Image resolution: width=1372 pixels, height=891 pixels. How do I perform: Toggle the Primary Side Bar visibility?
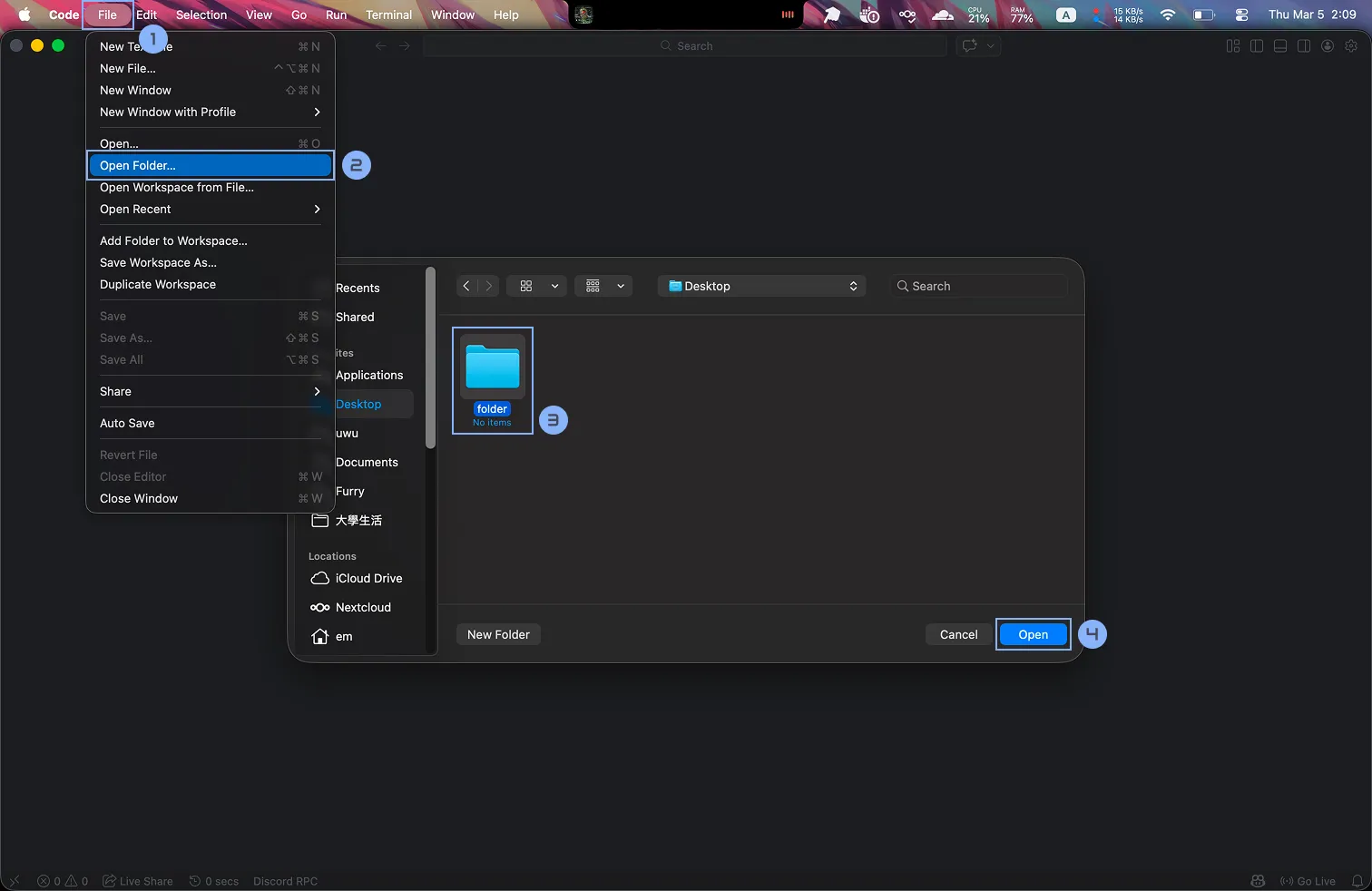click(1257, 45)
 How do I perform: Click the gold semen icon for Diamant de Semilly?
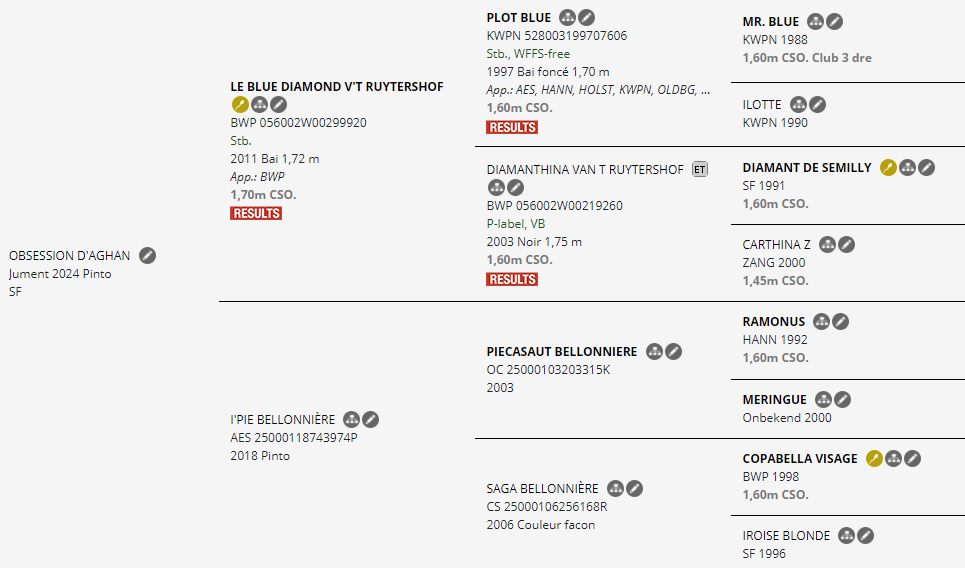pyautogui.click(x=888, y=167)
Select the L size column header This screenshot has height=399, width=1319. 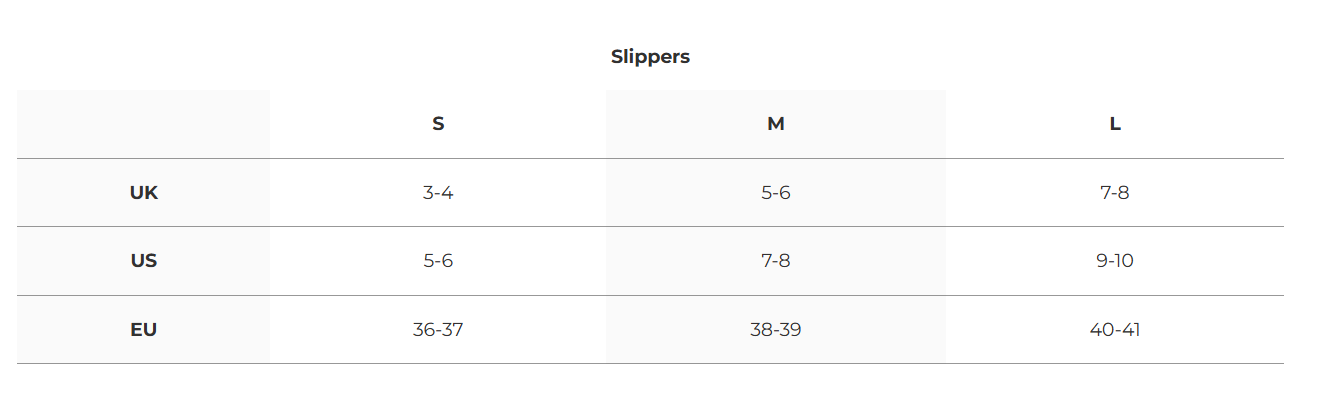tap(1115, 124)
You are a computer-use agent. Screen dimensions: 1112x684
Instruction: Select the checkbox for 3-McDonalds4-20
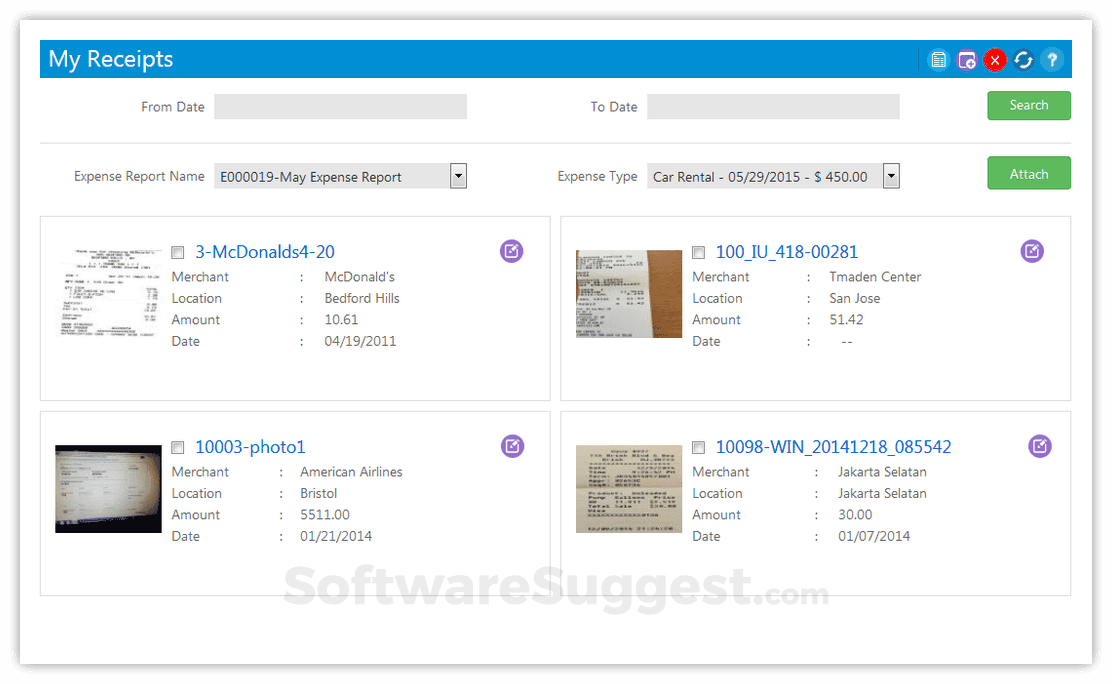click(177, 252)
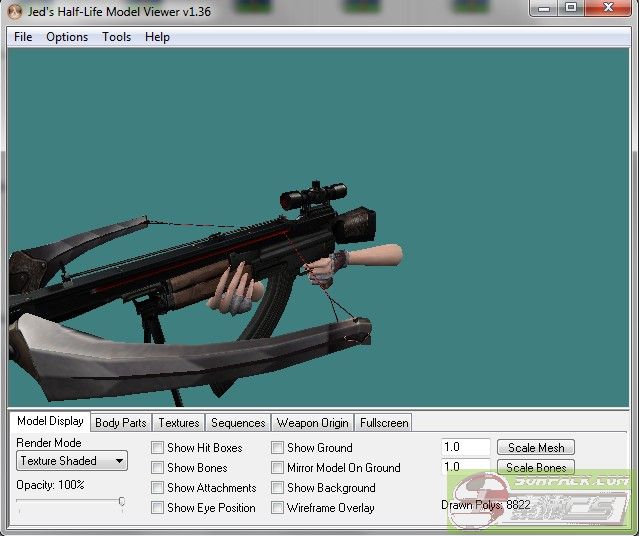Viewport: 639px width, 536px height.
Task: Switch to the Textures tab
Action: (179, 423)
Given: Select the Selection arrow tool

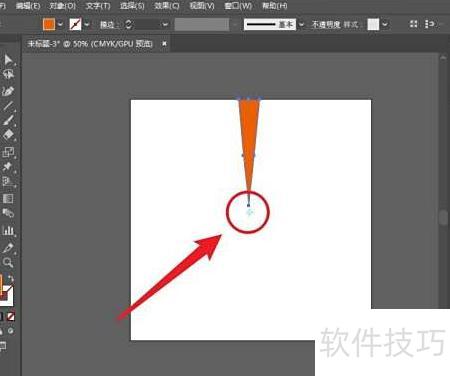Looking at the screenshot, I should click(8, 60).
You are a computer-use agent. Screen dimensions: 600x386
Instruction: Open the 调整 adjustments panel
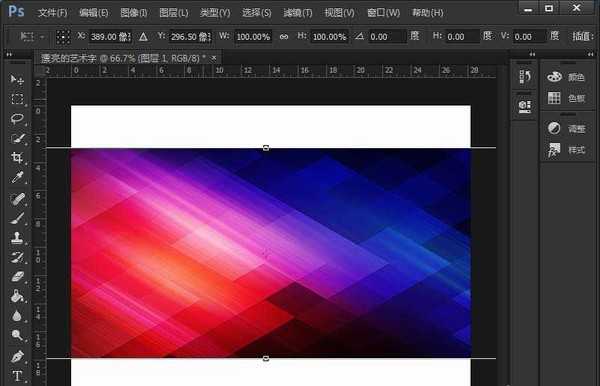coord(567,129)
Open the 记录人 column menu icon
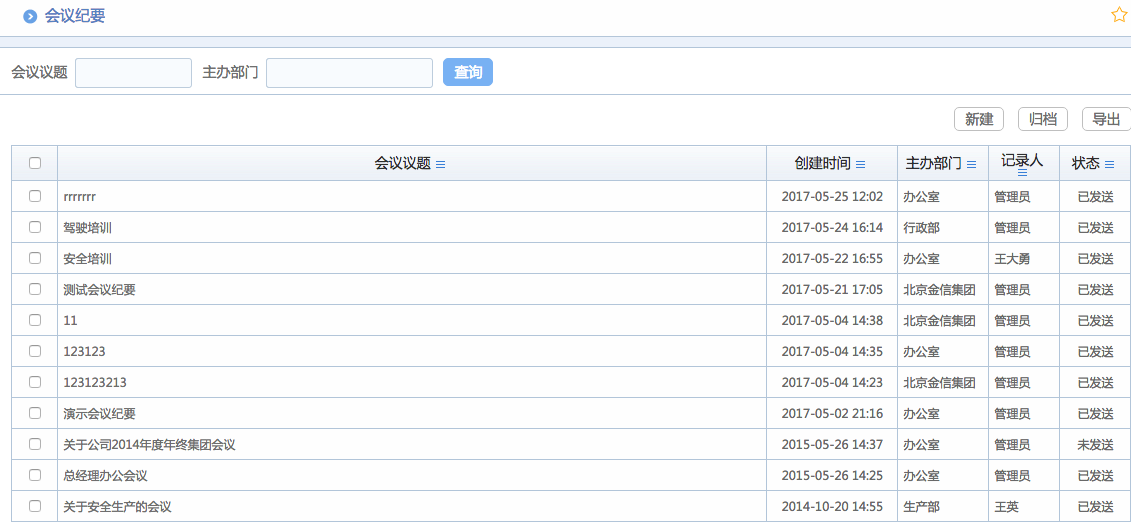Screen dimensions: 1131x522 point(1022,172)
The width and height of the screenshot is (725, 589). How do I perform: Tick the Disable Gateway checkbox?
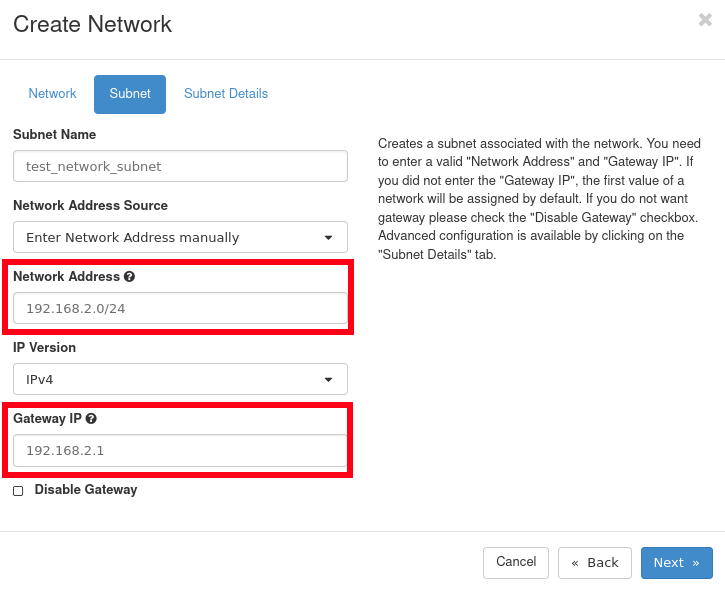click(18, 491)
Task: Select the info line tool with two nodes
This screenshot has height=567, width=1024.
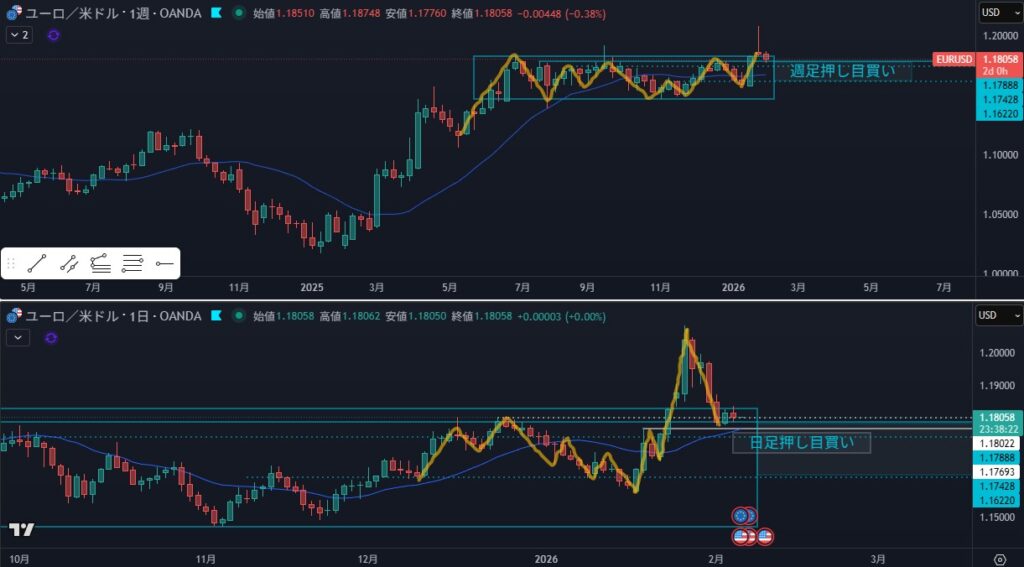Action: [69, 264]
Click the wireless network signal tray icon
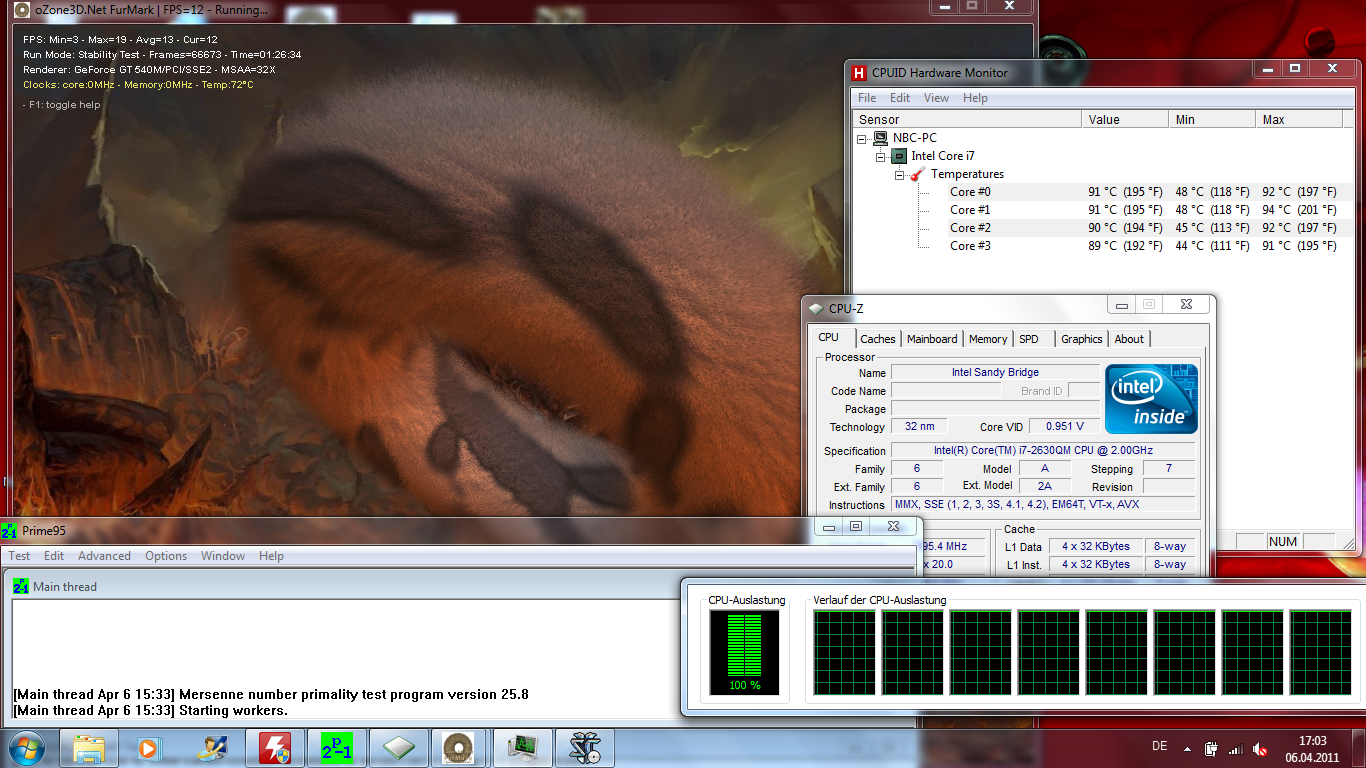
=====
- _TASK PROMPT_
Exactly repeat only the lines from the one with "Task: Select the" to the closing line above, both included, and omit every picture.

- _ANSWER SECTION_
Task: Select the info line tool with two nodes
This screenshot has height=567, width=1024.
Action: [69, 264]
Click the wireless network signal tray icon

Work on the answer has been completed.